§ Exercise materials
◇ ◇ ◇ ◇ ◇ ◇ ◇
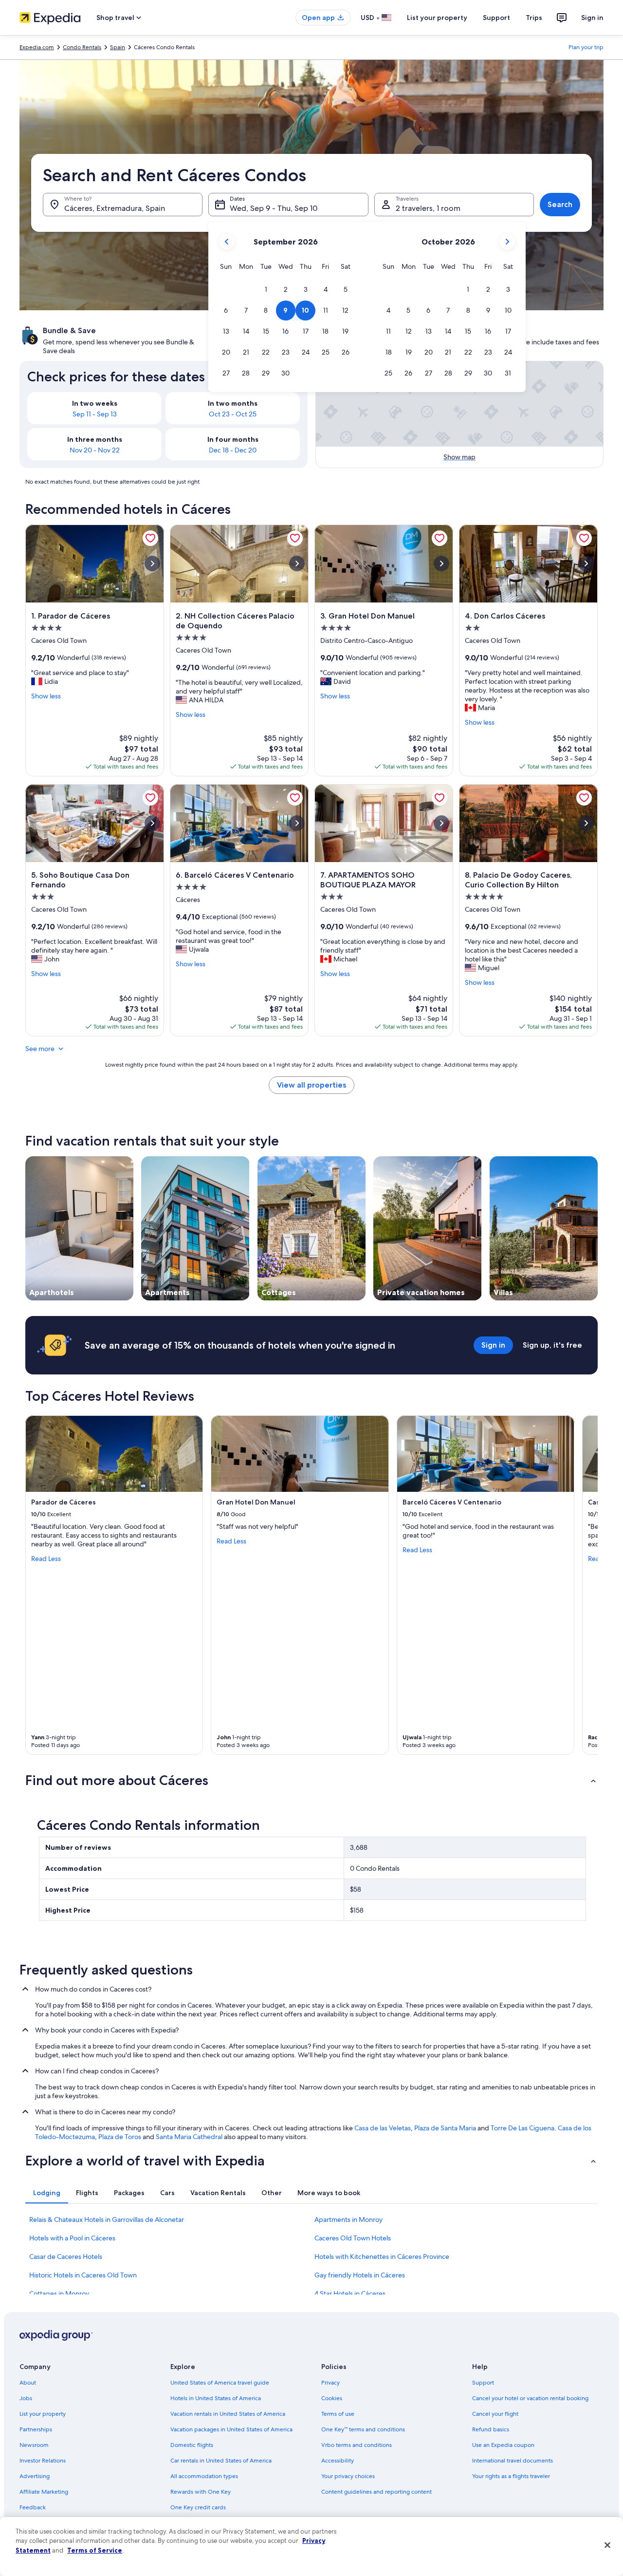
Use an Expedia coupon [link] (503, 2445)
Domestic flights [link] (191, 2445)
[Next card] (586, 1585)
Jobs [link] (25, 2398)
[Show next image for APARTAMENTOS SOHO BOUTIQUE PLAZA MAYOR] (441, 823)
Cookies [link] (331, 2398)
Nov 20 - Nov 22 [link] (95, 450)
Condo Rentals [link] (82, 47)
◇ ◇ ◇ ◇ ◇ ◇ ◇
§ What you are asked to do
Reproduce only the lines running from the one that contains "Domestic flights [link] (191, 2445)" to the last line of the records.

§ Exercise answer
Domestic flights [link] (191, 2445)
[Next card] (586, 1585)
Jobs [link] (25, 2398)
[Show next image for APARTAMENTOS SOHO BOUTIQUE PLAZA MAYOR] (441, 823)
Cookies [link] (331, 2398)
Nov 20 - Nov 22 [link] (95, 450)
Condo Rentals [link] (82, 47)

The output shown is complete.